# Goal of the exercise:
Below is a set of records, and all of them should be retyped exactly, minus the pictures.

--- START ---

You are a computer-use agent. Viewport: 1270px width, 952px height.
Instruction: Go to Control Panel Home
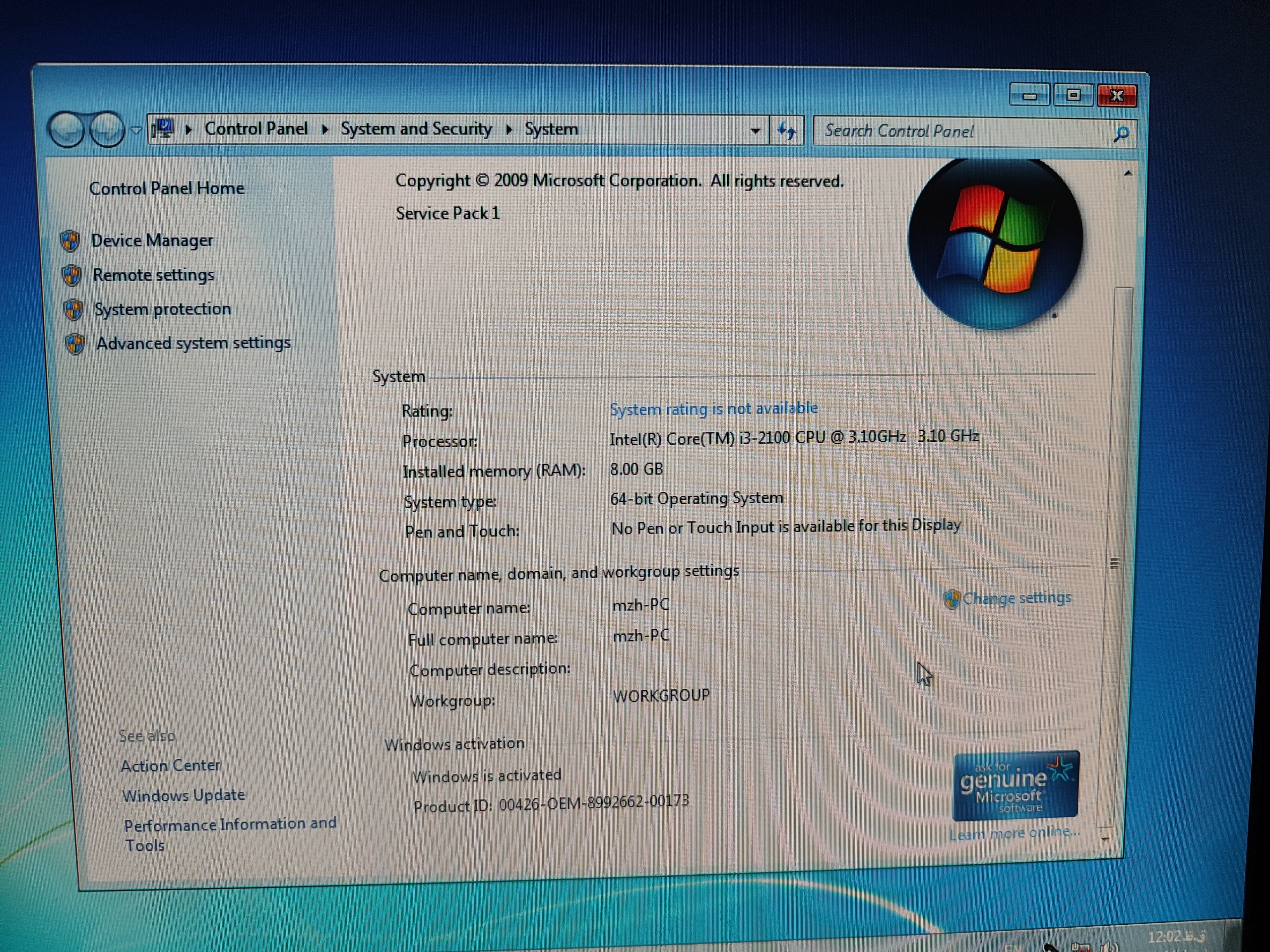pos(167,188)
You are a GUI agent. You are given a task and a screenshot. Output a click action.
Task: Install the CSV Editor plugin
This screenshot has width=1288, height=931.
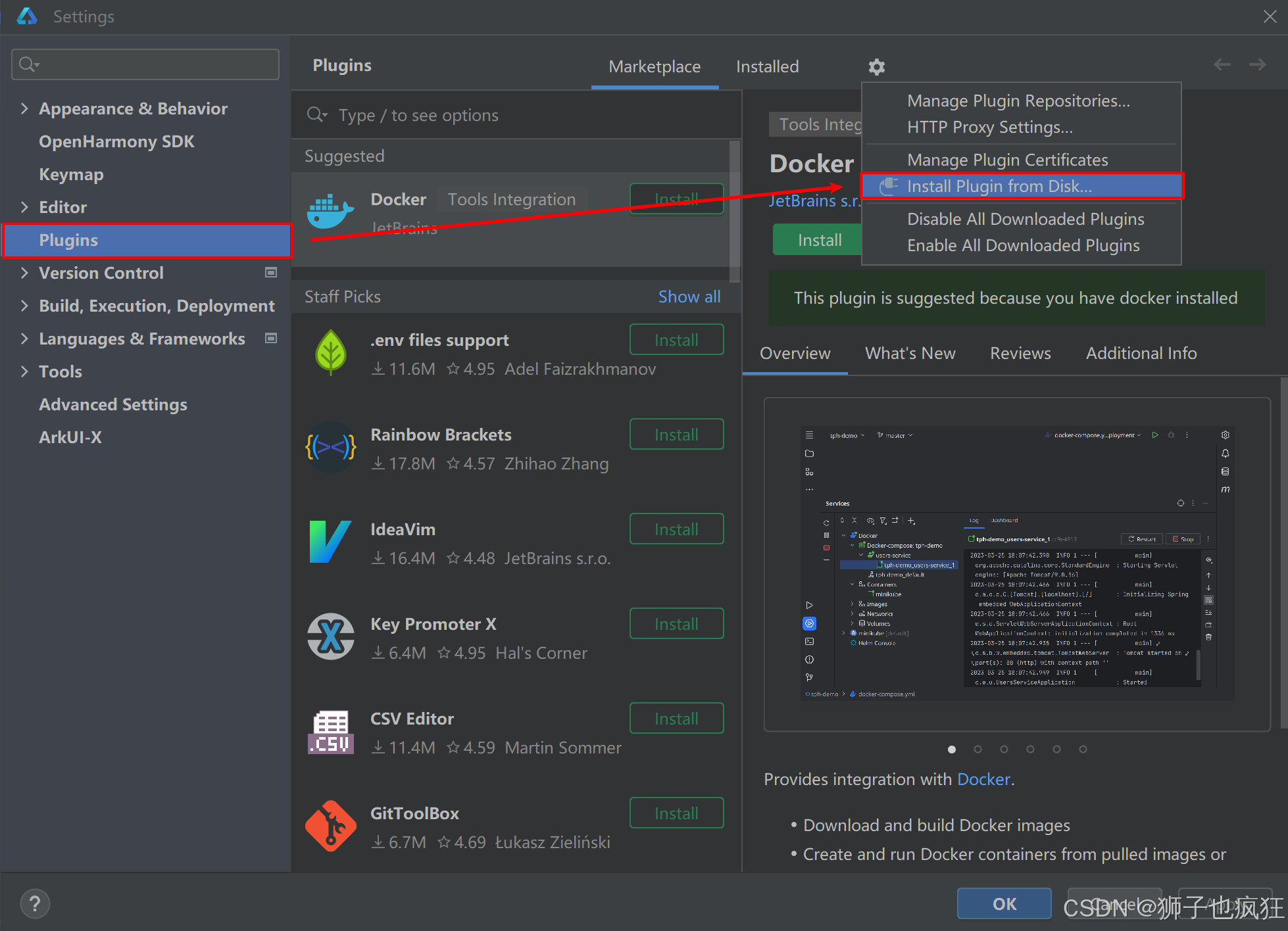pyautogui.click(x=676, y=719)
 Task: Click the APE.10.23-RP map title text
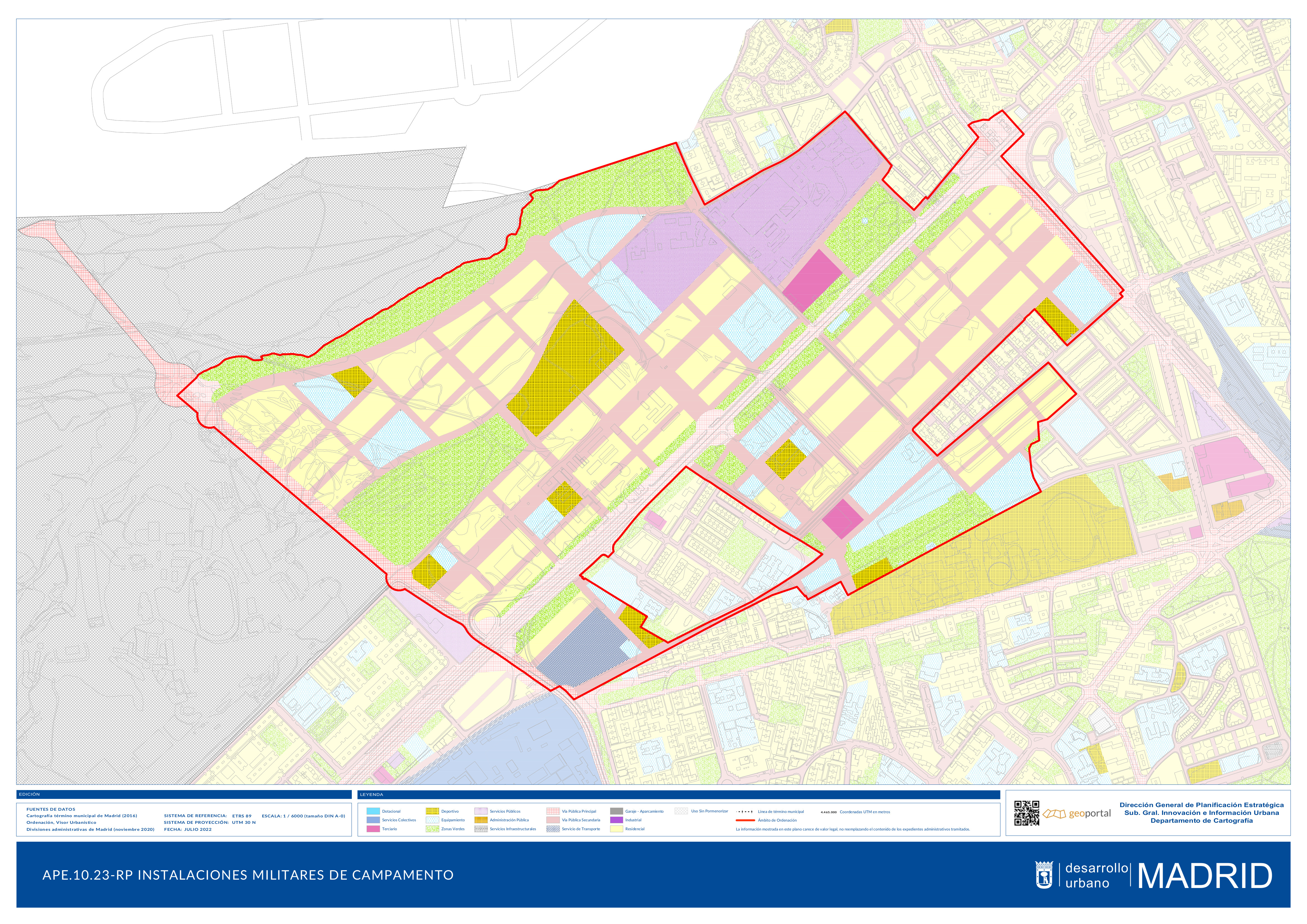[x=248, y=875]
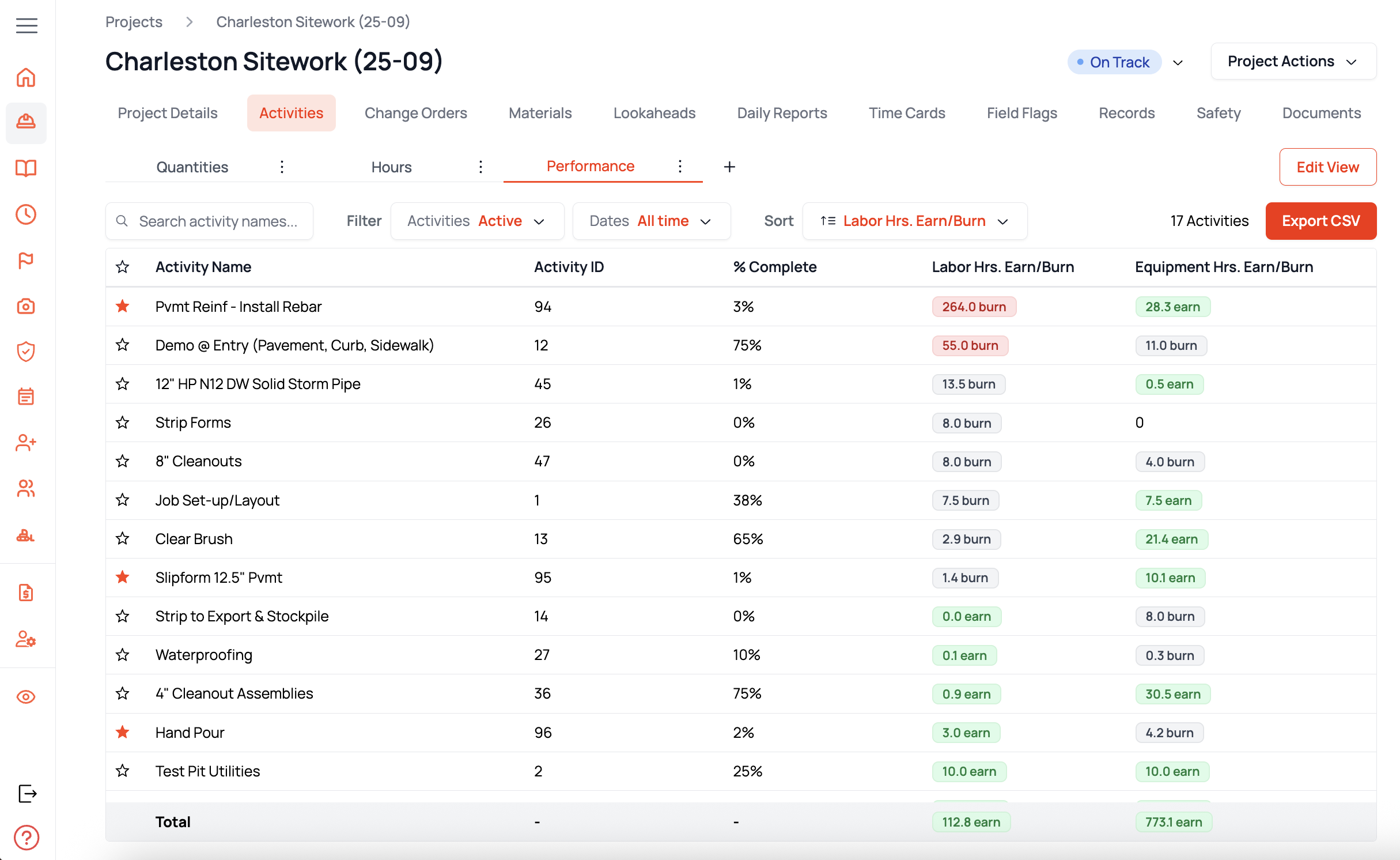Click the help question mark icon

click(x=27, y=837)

--- END ---

# Written solution:
You are a computer-use agent. Viewport: 1270px width, 952px height.
Instruction: Go to Control Panel Home
pos(167,188)
You are a GUI agent. You are given a task and a screenshot. Output a click action.
Task: Install the CSV Editor plugin
This screenshot has width=1288, height=931.
pyautogui.click(x=676, y=719)
 Task: Click the APE.10.23-RP map title text
[x=248, y=875]
Click the help question mark icon

click(x=27, y=837)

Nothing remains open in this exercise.